The city of Kolding has Denmark’s 10th largest local government organization, and the city’s many different departments are always busy answering phone inquiries. Every month, they get 20.000-25.000 incoming calls.
Kim Mortensen works as an IT Consultant in the local government’s IT department, and he’s responsible for unified communications, Skype, and Zylinc. We met with Kim at Kolding’s impressive old city hall to learn more about the organization’s Zylinc solution.
“On our Zylinc system, we have just over 80 phone queues with a total of almost 650 active users on them. We also have a smaller number of queues with no agents on them that we primarily use for transferring calls to mobiles,” says Kim.
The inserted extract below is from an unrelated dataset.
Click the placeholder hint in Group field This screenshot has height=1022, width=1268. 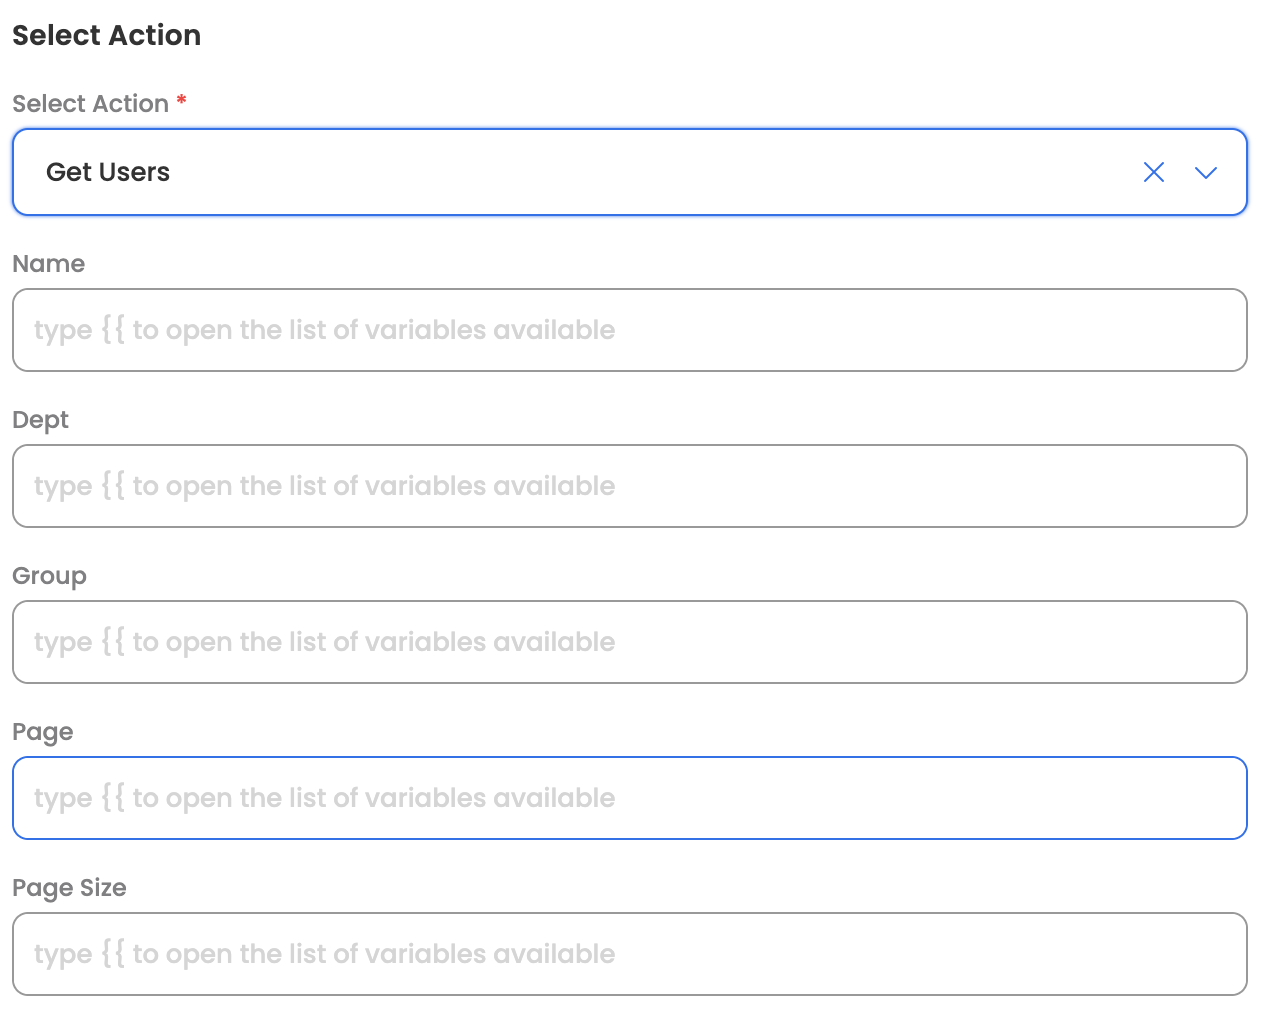click(324, 642)
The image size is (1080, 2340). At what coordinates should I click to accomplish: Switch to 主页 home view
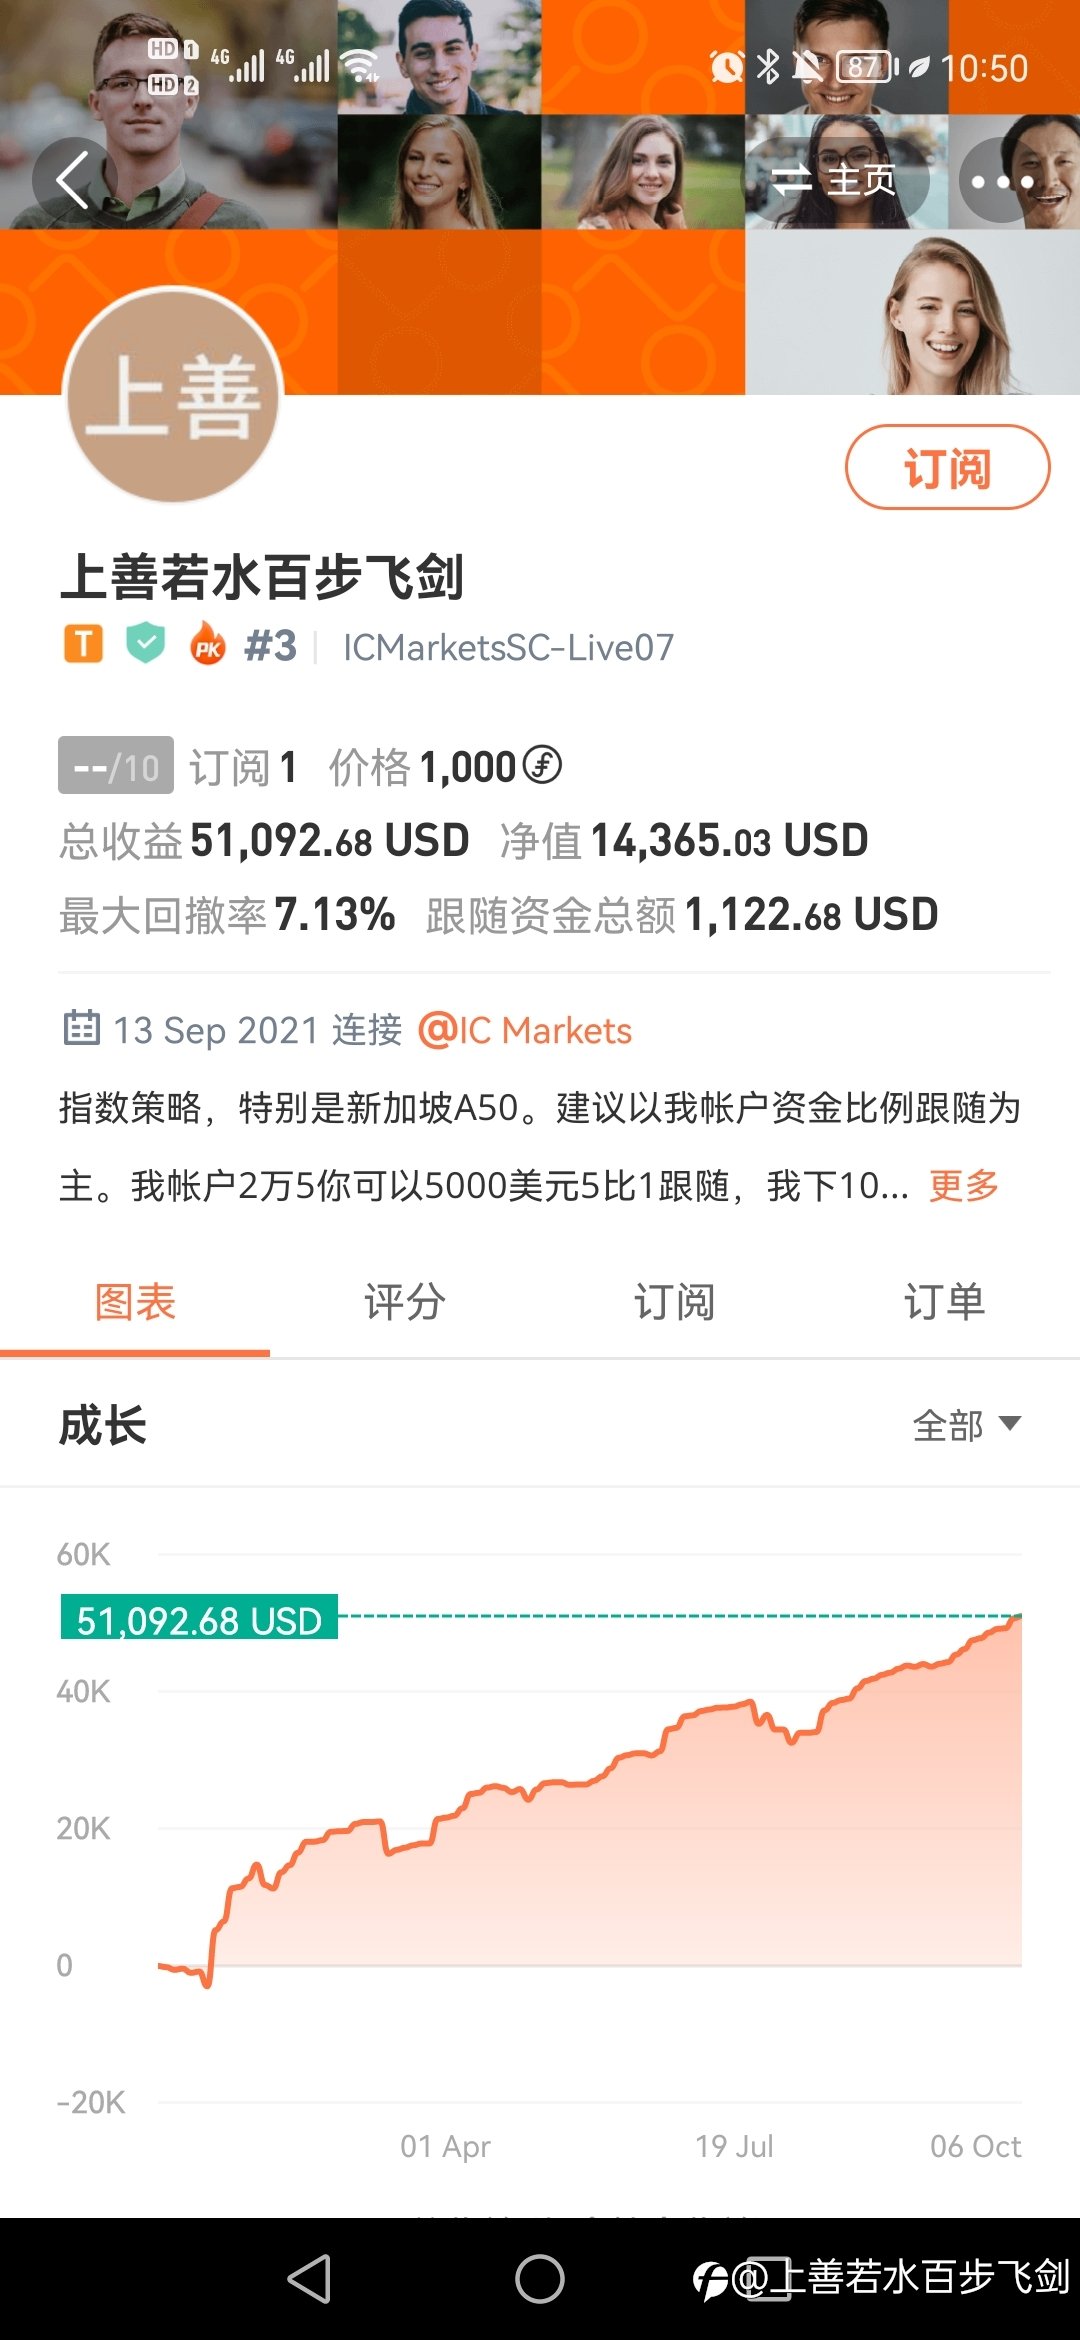tap(836, 181)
“The numbers of inquiries that we get on the individual queues vary greatly. Last month, our central switchboard alone got almost 10.000 calls, but other departments, like the Transportation department, the Dental Care department, or the Job Center, also get several thousand calls every month. Last month, the Transportation department got more than 5.000 calls. On top of that, we have a lot of smaller departments that perhaps only get some hundred calls on their queues every month, but in total we handle at least 20.000 calls every month,” Kim elaborates.
The Transportation department is the one that handles transport of, for example, people who are entitled to free transport to and from hospital, or children with special needs who need transport to and from school.
With all those phone queues, there could potentially be a lot of work for the person who manages the solution – that’s Kim. What does he think about that?
“Well, Zylinc’s very easy to work with for an administrator. I’m primarily a visually oriented person, so I think that it’s great that with the Zylinc solution I can make all the configuration in a GUI. Zylinc’s administration portal works really well, with its web interface. It provides a really good overview.”